Beck's Budweiser Pitching

Agencies slam AB InBev’s 'despicable pitch practices'


By Natalie Mortimer, N/A

March 19, 2015 | 3 min read

The Marketing Agencies Association (the MAA) has called for an agency strike on drinks giant AB InBev over its alleged “despicable pitch practices”.

The trade body has called the strike after it was alerted to an e-auction in a recent AB InBev pitch that made a number of exploitative demands, including asking agencies the lowest they would go on their rate card and how many hours’ work the agencies would effectively give free to AB InBev, out of the total scope of work.
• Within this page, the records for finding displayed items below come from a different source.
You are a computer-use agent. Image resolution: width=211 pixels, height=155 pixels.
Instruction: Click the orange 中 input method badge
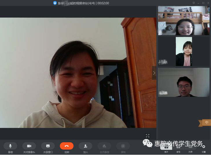point(206,122)
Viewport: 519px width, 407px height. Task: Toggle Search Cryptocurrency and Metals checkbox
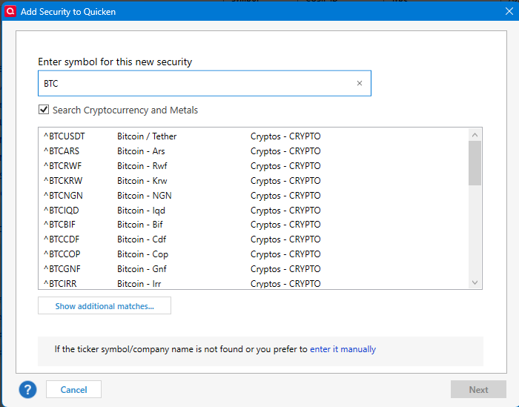tap(44, 110)
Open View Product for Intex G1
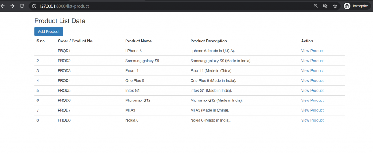 coord(312,90)
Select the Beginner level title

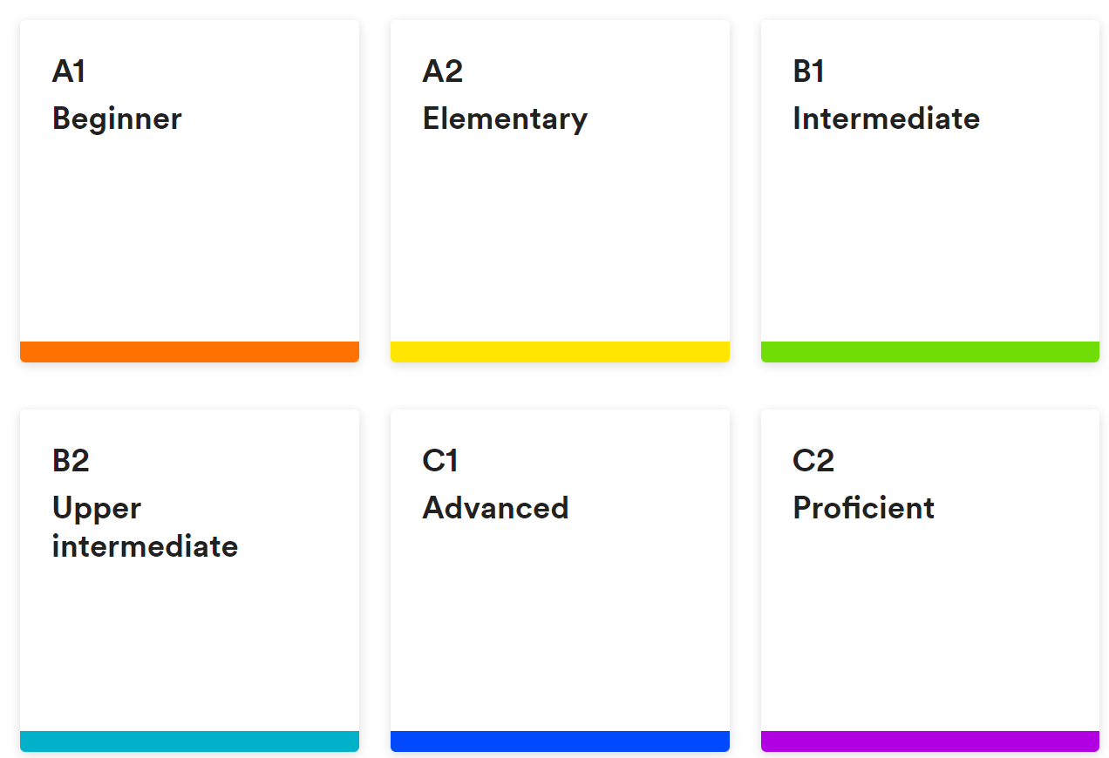[117, 118]
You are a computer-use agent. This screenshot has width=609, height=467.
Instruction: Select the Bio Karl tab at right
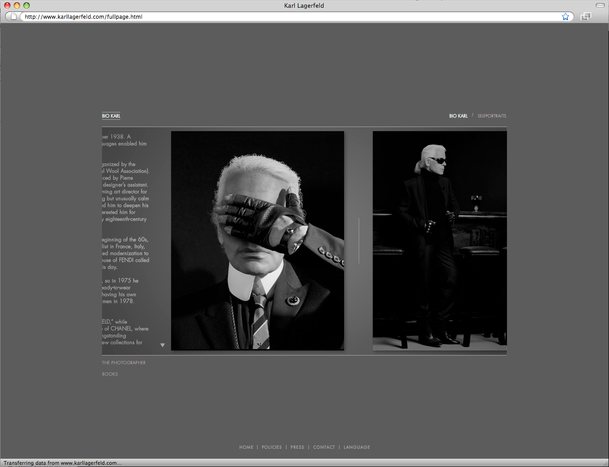[458, 116]

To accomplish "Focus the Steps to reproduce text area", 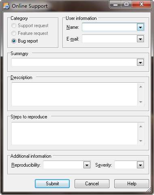I will (x=75, y=134).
The MAA, led by managing director Scott Knox, has urged all agencies currently working with AB InBev to go on strike and unite, in the hope that it will pressure the drinks giant to overhaul its pitch practices and treatment of agency suppliers.

The proposed strike would take place from next month (7 April), which gives the brewer two weeks to respond to the agency sector and drop these outrageous business terms.

“The MAA takes bad pitch practice and exploitative payment terms extremely seriously," said Knox. "AB InBev is behaving disgracefully, forcing agencies to provide them with discounts and financial sweetners across every possible work stream.

“The only way we can prevent this exploitative practice gaining ground is to rise up together as an industry and refuse to be bullied into devaluing our creative and strategic output. As a result the MAA calls on all those who currently work with AB InBev to ‘strike’ together and make our collective voice heard loud and clear”.

It is not the first time the brand has been outed for alleged mistreatment of its agency partners. The drinks giant, whose brands include Budweiser, Stella Artois and Beck's, has also reportedly asked how much more of a rebate agencies would be prepared to give back, over a minimum 5 per cent rebate that AB InBev stipulates. AB InBev is understood to have described this rebate as contributing to its CSR programme “Better World”.

Earlier this year, it was accused by the Government and the business industry for demanding what they deemed excessive long payment terms from agencies and small UK suppliers. Sources close to the brewer confirmed the allegations to The Drum but claimed they have no other alternative but to suffer the conditions for fear of losing the accounts.

Formed from the mergers between Anheuser Busch, Interbrew and Ambev, AB InBev made a global profit of £11.7bn last year.

Ab Inbev had not responded to a request for comment from The Drum at the time this article was published.